----- Records to use -----
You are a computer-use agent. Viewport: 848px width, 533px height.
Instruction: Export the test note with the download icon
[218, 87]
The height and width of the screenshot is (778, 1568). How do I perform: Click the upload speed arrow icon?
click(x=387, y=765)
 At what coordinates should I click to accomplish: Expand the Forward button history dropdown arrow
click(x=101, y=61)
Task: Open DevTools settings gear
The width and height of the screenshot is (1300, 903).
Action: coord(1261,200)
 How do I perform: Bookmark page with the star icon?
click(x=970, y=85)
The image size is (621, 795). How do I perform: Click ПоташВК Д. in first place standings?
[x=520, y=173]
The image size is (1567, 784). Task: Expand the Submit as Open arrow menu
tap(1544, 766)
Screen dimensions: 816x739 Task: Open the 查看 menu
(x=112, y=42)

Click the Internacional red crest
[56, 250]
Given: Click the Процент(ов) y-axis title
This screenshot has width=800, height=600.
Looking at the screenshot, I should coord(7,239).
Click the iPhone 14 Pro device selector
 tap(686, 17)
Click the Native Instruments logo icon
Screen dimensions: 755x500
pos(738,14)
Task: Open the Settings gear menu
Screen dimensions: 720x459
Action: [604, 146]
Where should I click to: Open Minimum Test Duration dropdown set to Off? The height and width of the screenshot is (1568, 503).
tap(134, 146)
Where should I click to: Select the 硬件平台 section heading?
-----
→ Aim of the task
A faithful copy of all the material is the required answer.

→ Task response
You are a computer-use agent. Viewport: 848px width, 533px height.
Instruction: Export the test note with the download icon
[218, 87]
The height and width of the screenshot is (778, 1568). How do I perform: Click the upload speed arrow icon?
click(x=387, y=765)
 At what coordinates should I click to accomplish: Expand the Forward button history dropdown arrow
click(x=101, y=61)
Task: Open DevTools settings gear
The width and height of the screenshot is (1300, 903).
Action: coord(1261,200)
 How do I perform: Bookmark page with the star icon?
click(x=970, y=85)
The image size is (621, 795). How do I perform: Click ПоташВК Д. in first place standings?
[x=520, y=173]
The image size is (1567, 784). Task: Expand the Submit as Open arrow menu
tap(1544, 766)
Screen dimensions: 816x739 Task: Open the 查看 menu
(x=112, y=42)

Click the Internacional red crest
[56, 250]
Given: Click the Процент(ов) y-axis title
This screenshot has width=800, height=600.
Looking at the screenshot, I should coord(7,239).
Click the iPhone 14 Pro device selector
 tap(686, 17)
Click the Native Instruments logo icon
Screen dimensions: 755x500
pos(738,14)
Task: Open the Settings gear menu
Screen dimensions: 720x459
Action: [604, 146]
Where should I click to: Open Minimum Test Duration dropdown set to Off? The height and width of the screenshot is (1568, 503).
tap(134, 146)
Where should I click to: Select the 硬件平台 section heading?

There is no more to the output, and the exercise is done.